Background: Assisted vaginal delivery with vacuum extraction or obstetric forceps is used to expedite a birth when maternal and fetal conditions are indicated. This presentation aims to show to what extent assisted vaginal delivery (AVD) is available at different levels of the health system and explores systemic reasons why it is not practiced.

Methods: National and subnational needs assessments in emergency obstetric and newborn care (EmONC) are health facility surveys that include detailed information on the provision of AVD. Of 40+ countries, at least 10 have data from two points in time. Assessments include information on whether AVD was performed in the past 3 months, and if not, why not; what health worker cadres perform the procedure(s); whether equipment is present; and recent assessments include the number of institutional births delivered with vacuum extraction/forceps as well as by cesarean. Where data are available changes over time are described.

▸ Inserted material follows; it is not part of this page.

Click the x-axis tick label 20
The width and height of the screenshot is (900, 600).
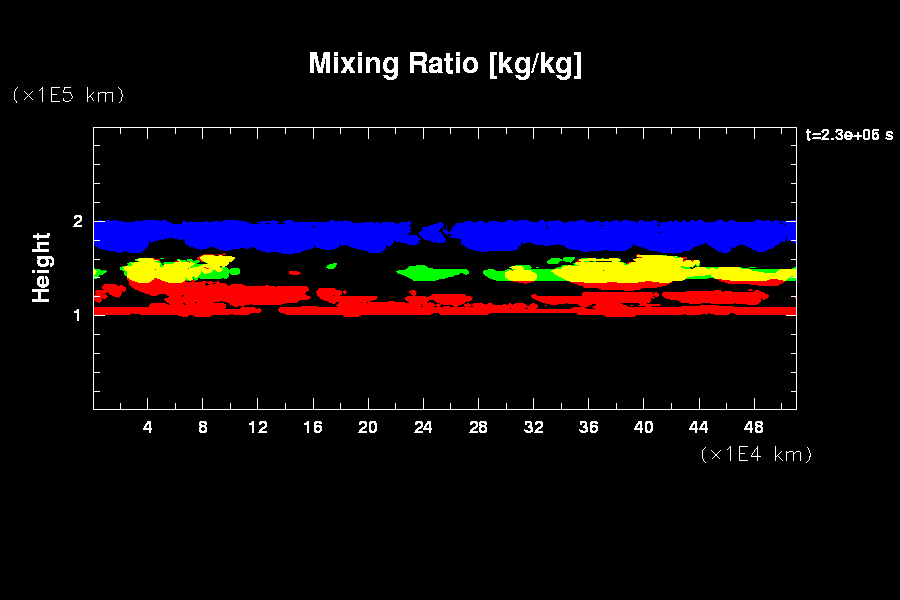368,427

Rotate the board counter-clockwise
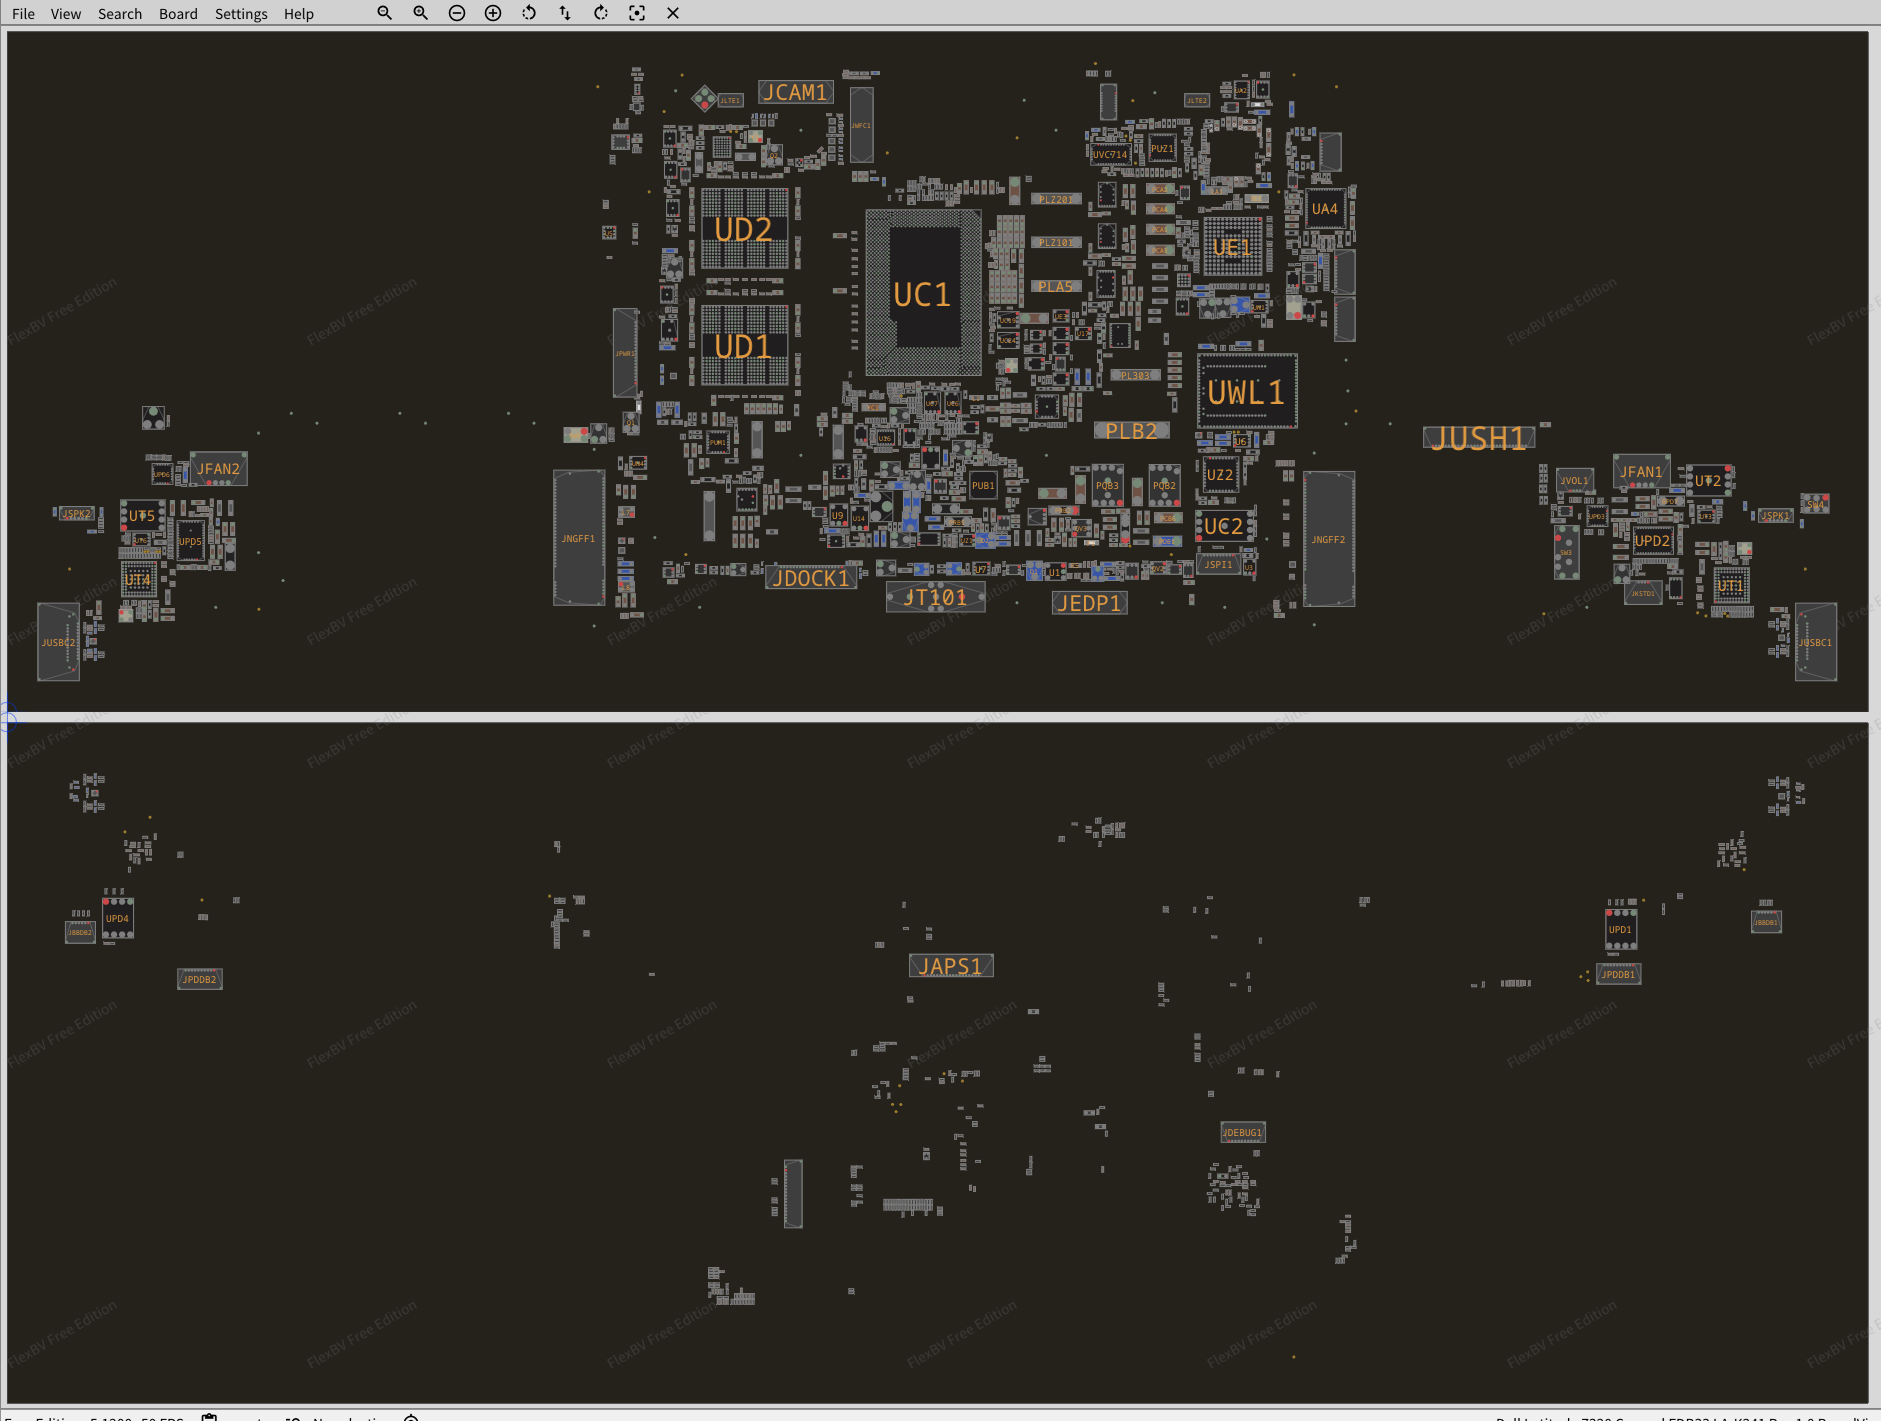(x=529, y=13)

Results: Over the past 15 years, AVD is the EmONC signal function least likely to have been performed, however, between the two instruments vacuum extraction is more common than forceps. The majority of African and Asian hospitals provide AVD while only a minority of health centers do so. The primary reasons reported for not providing AVD are lack of trained human resources and lack of equipment. Regional differences in the provision of AVD and which professional health workers actually provide it will be discussed, as will changes over time. Finally, we will include the percentage of institutional deliveries delivered by AVD and cesarean.

Conclusions: Policies to limit the use of AVD in Latin America are born out in the limited data from that region but its use continues in much of Africa, and furthermore, is practiced widely by non-specialists. AVD is underutilized in the face of rising cesarean delivery rates.